25 INEZ

Jasmine looks back at me through the mirror when I’m brushing my teeth. She pulls the handle on the fridge, and we open it, we eat the cereal in my bowl, we don’t like the taste of it, we pinch my stomach when I lean back in the kitchen chair. We laugh until it hurts.

I wake winded and sore all over. But nothing’s missing from my room, nothing’s broken, there isn’t a ghost lying beside me. Not that the latter has happened, but every morning I expect it to. Sleep has been easier to come by, and I’m thankful I get to see Jasmine because it’s getting harder to be awake and alone with the spirits. But when I go downstairs, I’m still jittery from the dream. I wonder if Mili convinced her aunt. Maybe we’ll get to talk to Jas during the séance and I can ask what the dreams mean.

Victor passes me the phone without warning. “It’s Papi.” My stomach churns. I haven’t spoken to him since Mami found out about Aaron. I was sure he’d heard about my indiscretions and disowned me, but he says he’s happy he caught me while I was still home. We talk about his new job at an auto sales shop, and he goes on about my cousin Joselito’s new car.

“I miss you,” he says. “Mi niña, mi corazón, what’ve you been up to?”

Having sex and falling in love with a boy you wouldn’t like, waking people up from comas, interacting with ghosts.

“Nothing, Papi,” I say. Victor snorts from behind me, and my body tenses. “How about you?”

“I hope to be able to move out of Joselito’s and buy land, get my own house soon.”

My heart sinks. His own house? In DR?

“Te quiero, niña,” he says. “I have to go. I’ll call you later.”

When we hang up, I pray Papi misspoke. The government told him he wouldn’t be able to apply for another visa for twenty years after he was deported, but since then his immigration lawyer has been making headway in getting the waiting period lowered to only five years, which means he’d be able to reapply when I turn twenty-one. And Papi deserves it. My reasoning runs deeper than the fact he was deported to DR after spending twenty-eight years in the US, working hard jobs. When he finally got to hear our voices over the phone, from many miles away, across the ocean, he cried, telling us someone from work had snitched about him not being a citizen. The same someone he’d bring slices of Mami’s flan to. Papi told me to only trust myself then. Afterward, Mami told me he was wrong. I couldn’t even trust myself; the only one I could trust was God.

I want to ask Victor if he’s heard anything about the visa from Papi, but he packs his bag for his church program in silence and I know trying to start a conversation with him might leave me annoyed. I don’t understand why he’s still mad when he’s the one who sold me out to Mami. Papi should talk to him about snitches and trust too.

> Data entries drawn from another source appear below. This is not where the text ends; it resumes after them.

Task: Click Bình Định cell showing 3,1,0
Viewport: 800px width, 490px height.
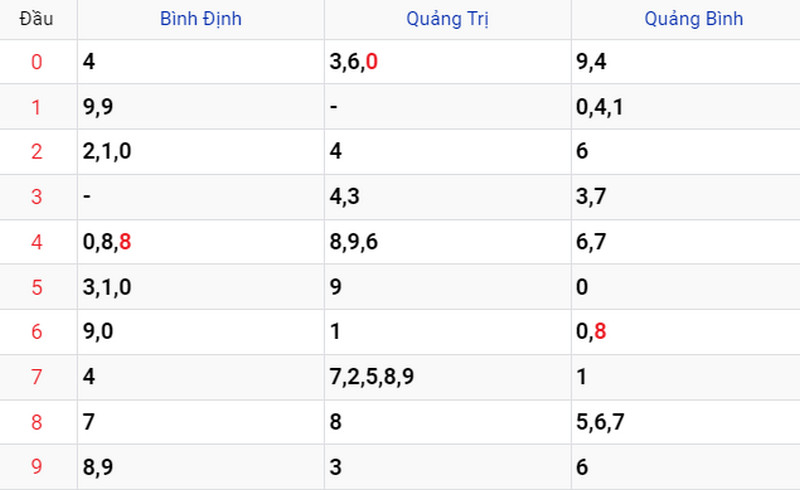Action: 108,287
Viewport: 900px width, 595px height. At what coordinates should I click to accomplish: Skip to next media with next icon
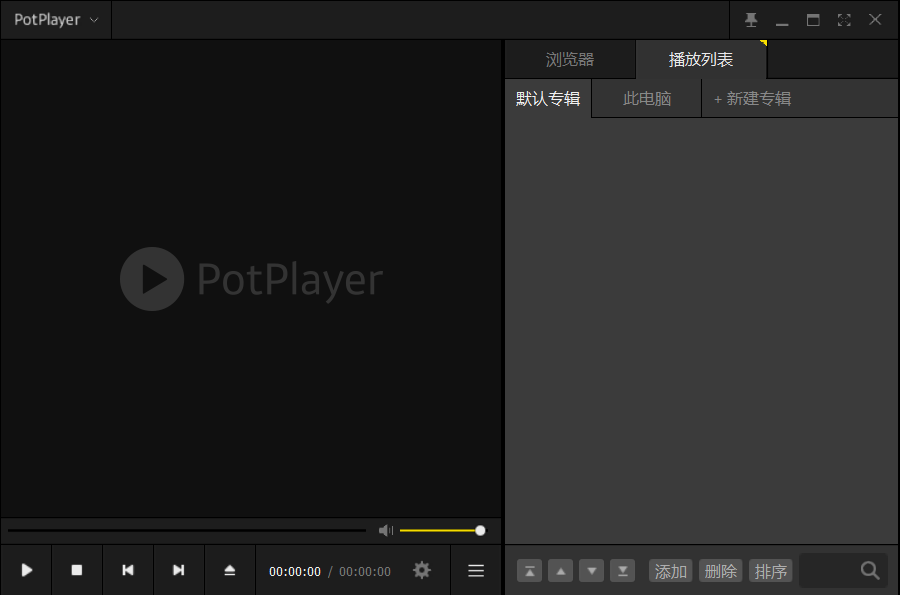[178, 570]
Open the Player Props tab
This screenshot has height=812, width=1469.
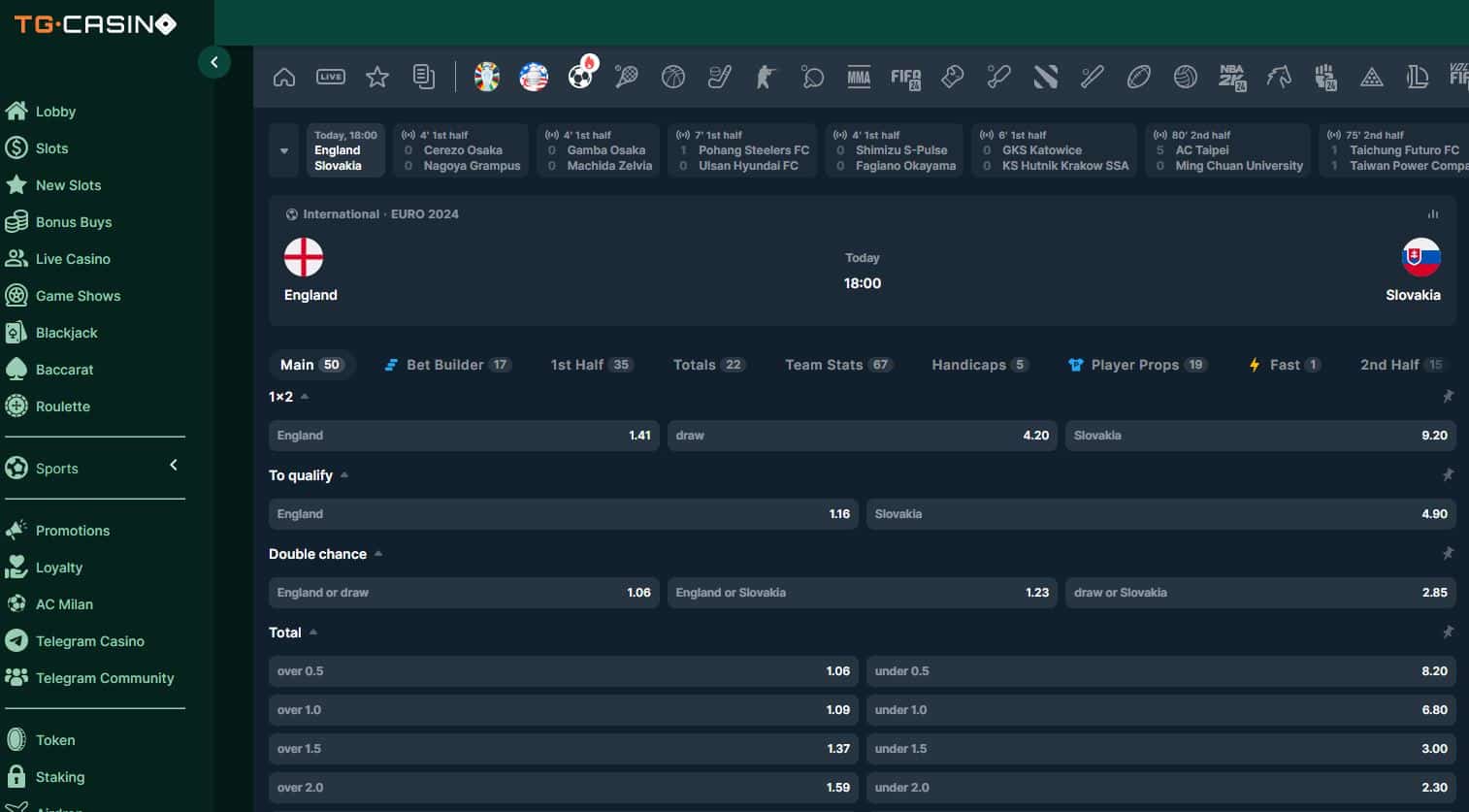1134,365
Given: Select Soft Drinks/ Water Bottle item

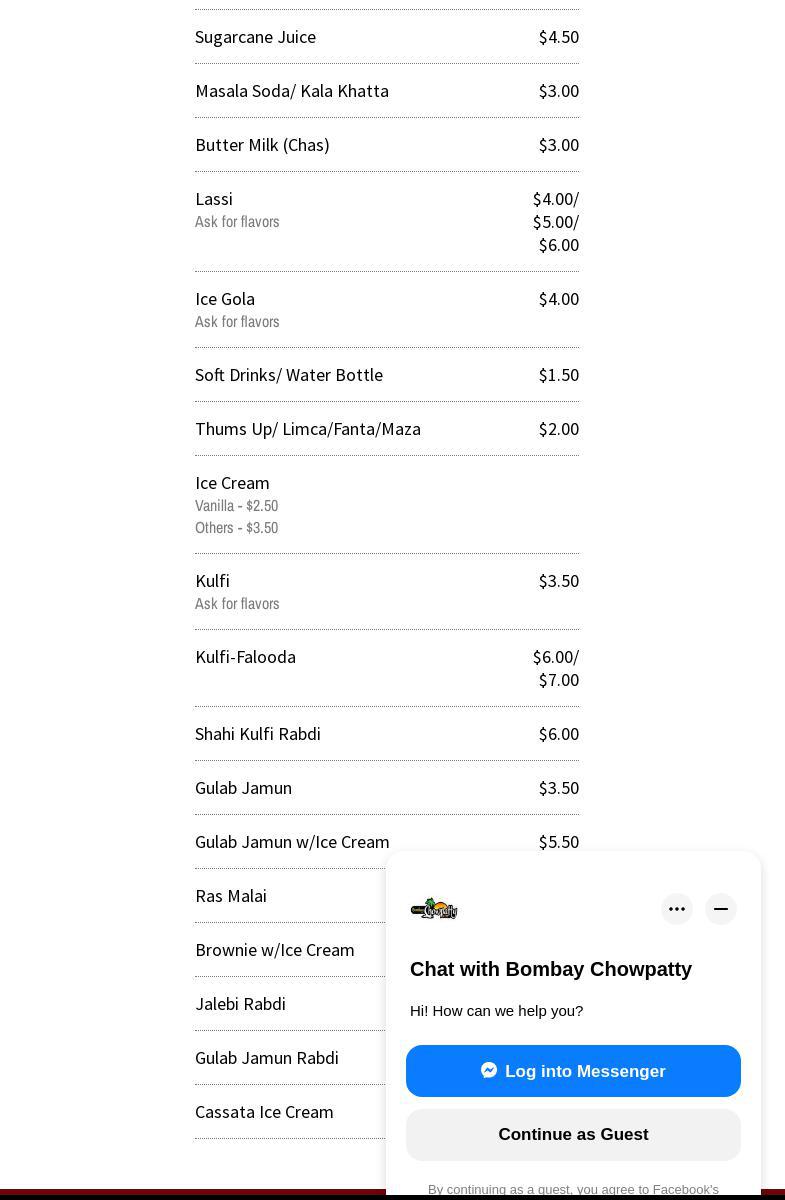Looking at the screenshot, I should [289, 375].
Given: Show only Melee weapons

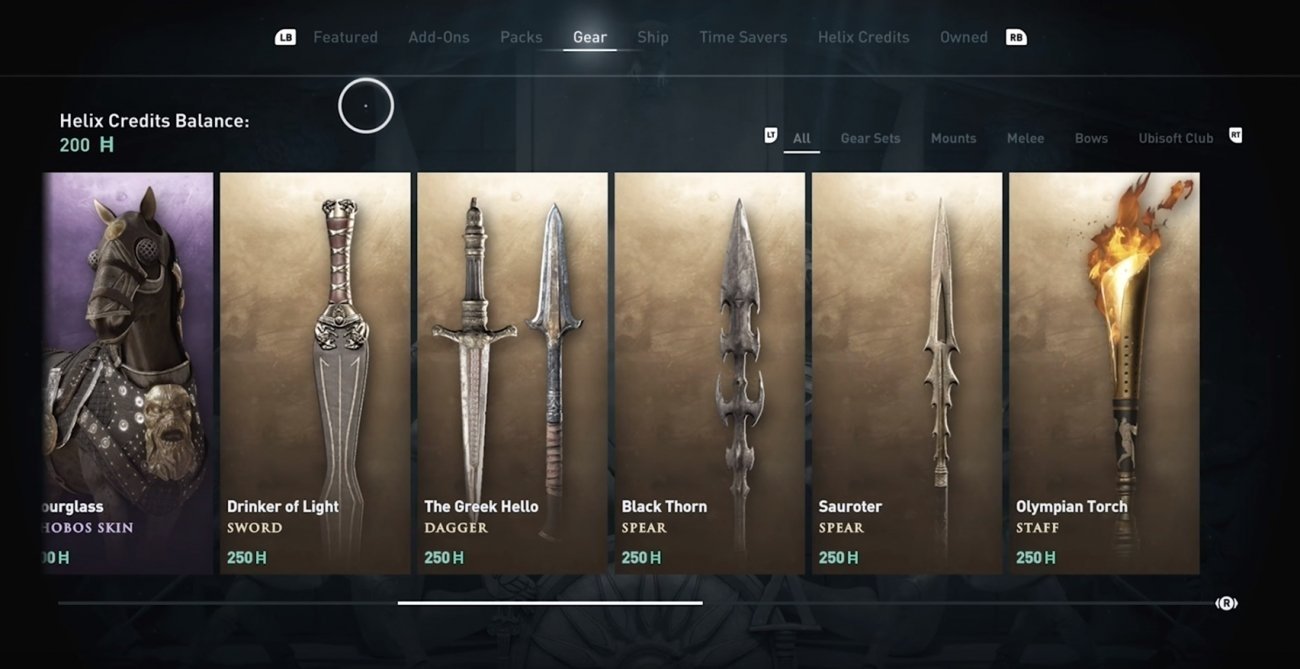Looking at the screenshot, I should [1025, 138].
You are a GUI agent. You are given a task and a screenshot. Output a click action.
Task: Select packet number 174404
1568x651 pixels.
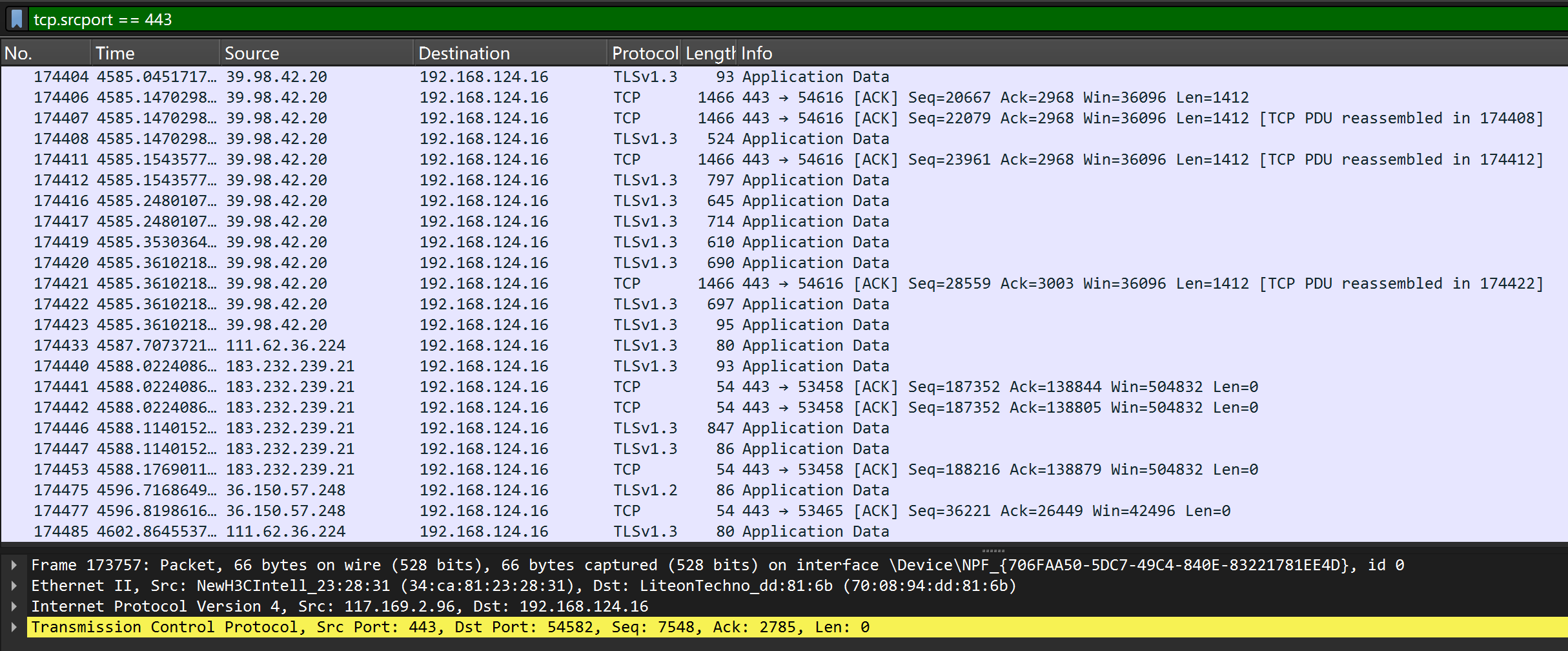pyautogui.click(x=452, y=77)
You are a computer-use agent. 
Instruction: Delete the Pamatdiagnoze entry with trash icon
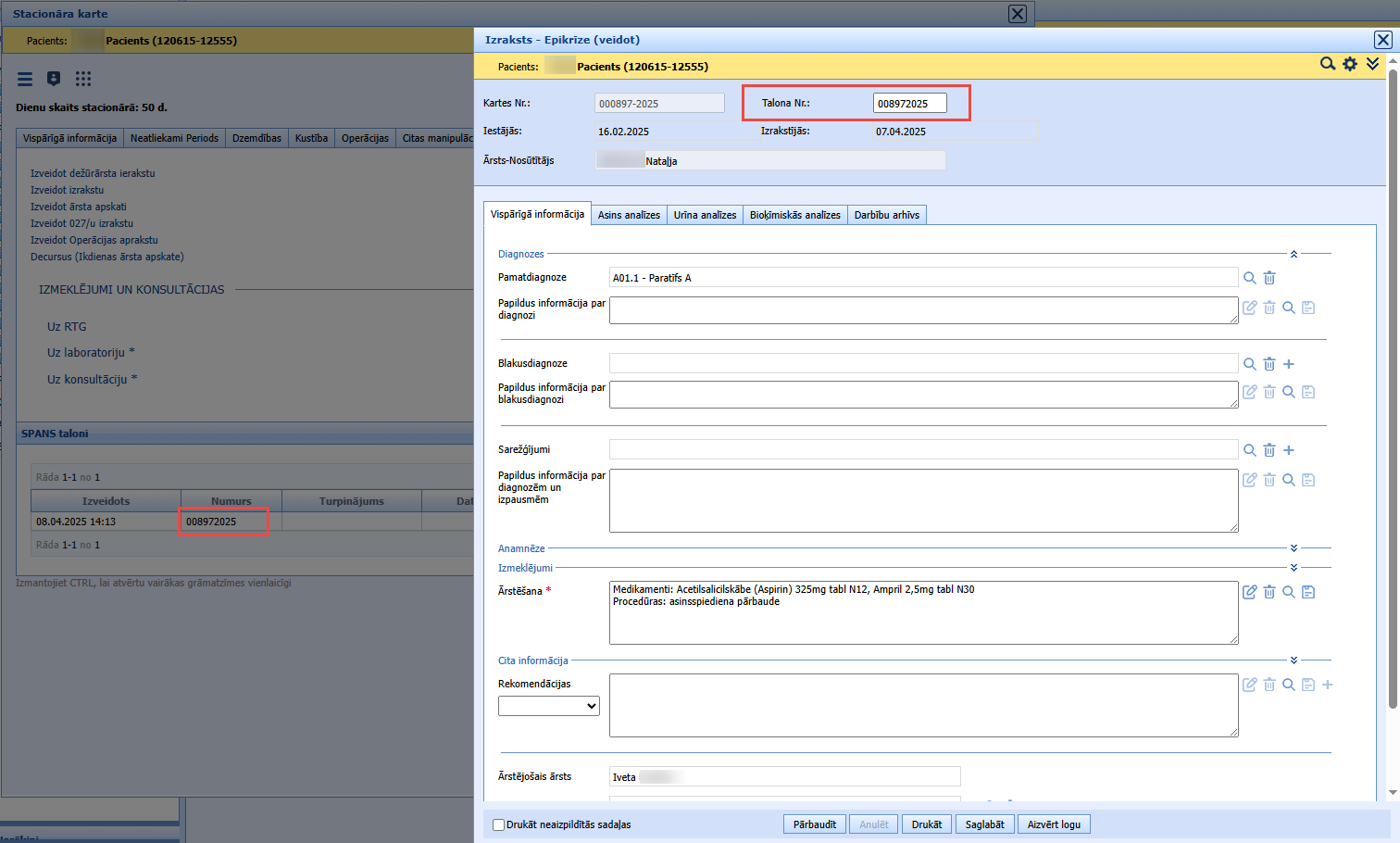tap(1269, 278)
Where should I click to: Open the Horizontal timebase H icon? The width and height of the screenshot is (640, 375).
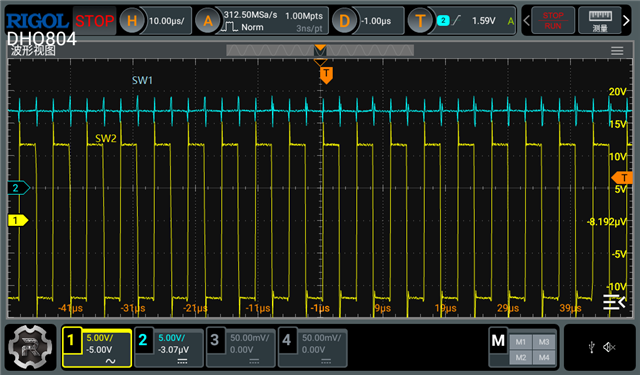tap(132, 20)
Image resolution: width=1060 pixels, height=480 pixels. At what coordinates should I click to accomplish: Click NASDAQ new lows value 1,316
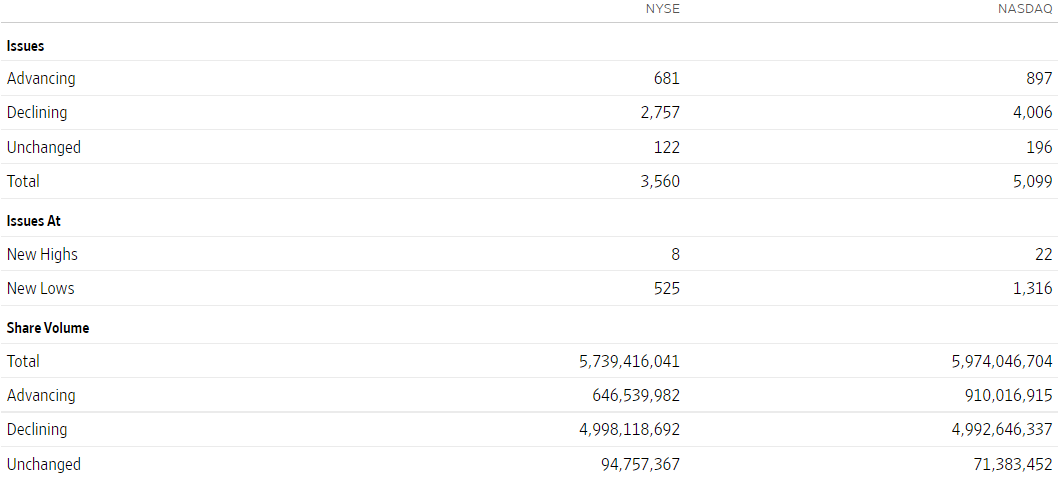1032,288

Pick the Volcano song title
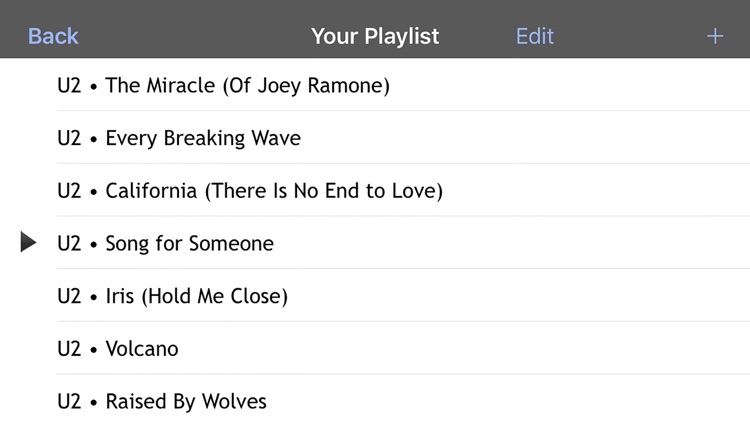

When Victor walks by me to catch his bus, something surges through me, and I wish, wish, wish he’d turn around and say something. Anything.

And then he does. “See you later, Inez.”

That’s all I needed to stand and follow him out. “Victor, can we talk tonight?”

He looks a little nervous, but he nods before he’s off, walking up the street. I lean against the doorframe. Unlike in church with Father John and Priscilla, this time I know it was me using magic on Victor. We’re growing. I’m growing, changing. I can feel it in my body. Maybe this is what Jas meant when she said it. I’m just not sure if it should feel this damn good.